Collected data entries
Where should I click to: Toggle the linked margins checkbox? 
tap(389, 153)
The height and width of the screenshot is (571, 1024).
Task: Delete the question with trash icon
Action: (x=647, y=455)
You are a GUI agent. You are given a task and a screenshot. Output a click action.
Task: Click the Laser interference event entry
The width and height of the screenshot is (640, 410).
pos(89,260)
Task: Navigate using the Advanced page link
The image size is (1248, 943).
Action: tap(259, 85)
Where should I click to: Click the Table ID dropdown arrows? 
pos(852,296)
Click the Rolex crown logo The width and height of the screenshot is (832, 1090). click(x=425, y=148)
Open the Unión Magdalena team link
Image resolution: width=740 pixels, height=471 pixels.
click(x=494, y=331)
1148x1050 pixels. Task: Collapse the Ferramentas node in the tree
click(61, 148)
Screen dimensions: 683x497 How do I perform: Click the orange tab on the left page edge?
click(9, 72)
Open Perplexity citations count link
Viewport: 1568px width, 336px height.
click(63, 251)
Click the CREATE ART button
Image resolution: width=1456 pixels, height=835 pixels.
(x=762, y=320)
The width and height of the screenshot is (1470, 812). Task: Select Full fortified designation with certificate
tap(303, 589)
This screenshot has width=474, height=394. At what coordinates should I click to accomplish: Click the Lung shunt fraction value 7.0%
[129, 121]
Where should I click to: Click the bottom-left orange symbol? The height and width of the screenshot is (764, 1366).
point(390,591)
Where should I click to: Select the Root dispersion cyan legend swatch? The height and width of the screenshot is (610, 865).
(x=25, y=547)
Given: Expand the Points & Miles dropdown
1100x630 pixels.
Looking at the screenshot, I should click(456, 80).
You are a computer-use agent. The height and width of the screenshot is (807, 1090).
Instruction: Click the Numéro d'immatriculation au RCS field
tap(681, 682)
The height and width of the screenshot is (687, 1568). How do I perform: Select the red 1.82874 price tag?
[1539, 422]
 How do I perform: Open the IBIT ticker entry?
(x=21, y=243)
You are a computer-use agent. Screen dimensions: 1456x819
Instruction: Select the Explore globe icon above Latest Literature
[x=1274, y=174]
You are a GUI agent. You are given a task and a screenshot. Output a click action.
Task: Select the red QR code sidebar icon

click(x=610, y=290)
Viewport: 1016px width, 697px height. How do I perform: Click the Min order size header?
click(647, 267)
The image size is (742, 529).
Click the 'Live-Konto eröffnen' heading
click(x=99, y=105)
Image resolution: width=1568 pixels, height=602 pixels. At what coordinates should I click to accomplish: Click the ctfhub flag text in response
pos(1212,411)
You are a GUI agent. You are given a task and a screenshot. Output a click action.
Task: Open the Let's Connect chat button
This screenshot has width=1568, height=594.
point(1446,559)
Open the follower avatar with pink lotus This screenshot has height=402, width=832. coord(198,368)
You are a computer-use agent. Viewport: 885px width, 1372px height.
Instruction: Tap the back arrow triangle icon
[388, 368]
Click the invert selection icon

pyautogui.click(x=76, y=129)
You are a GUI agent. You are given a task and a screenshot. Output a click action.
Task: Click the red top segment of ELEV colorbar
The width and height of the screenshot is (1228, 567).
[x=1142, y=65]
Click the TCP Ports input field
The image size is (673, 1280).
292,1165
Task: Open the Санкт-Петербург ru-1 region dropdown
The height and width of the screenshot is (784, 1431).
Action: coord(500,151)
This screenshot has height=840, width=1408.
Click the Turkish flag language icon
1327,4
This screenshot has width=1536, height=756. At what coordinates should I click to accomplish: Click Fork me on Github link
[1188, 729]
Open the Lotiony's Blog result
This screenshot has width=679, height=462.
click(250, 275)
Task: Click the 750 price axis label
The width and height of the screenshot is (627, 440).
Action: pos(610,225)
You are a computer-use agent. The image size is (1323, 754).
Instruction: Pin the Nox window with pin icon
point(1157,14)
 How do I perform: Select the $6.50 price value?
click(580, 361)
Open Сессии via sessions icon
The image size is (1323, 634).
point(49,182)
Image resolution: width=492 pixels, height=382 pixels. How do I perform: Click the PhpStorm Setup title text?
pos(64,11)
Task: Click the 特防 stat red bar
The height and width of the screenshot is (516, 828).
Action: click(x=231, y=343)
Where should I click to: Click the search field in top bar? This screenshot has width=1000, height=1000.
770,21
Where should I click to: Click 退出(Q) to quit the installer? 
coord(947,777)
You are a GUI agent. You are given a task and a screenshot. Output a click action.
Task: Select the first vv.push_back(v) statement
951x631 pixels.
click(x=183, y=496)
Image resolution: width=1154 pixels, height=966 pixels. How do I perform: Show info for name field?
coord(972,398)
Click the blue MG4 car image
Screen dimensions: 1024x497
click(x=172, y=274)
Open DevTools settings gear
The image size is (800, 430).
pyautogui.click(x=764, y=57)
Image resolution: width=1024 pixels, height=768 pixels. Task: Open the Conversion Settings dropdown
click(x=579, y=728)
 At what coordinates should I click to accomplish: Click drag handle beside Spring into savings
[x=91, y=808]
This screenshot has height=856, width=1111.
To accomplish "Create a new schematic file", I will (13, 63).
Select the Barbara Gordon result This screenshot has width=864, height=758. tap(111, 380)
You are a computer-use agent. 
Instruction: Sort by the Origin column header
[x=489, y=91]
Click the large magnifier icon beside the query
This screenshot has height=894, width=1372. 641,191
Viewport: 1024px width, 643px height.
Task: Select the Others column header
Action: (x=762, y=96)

EXERCISE INSTRUCTIONS:
Copy, from the data above, every line where the word "button" appears.

EXPECTED ANSWER:
Click the CREATE ART button
Task: Open the Let's Connect chat button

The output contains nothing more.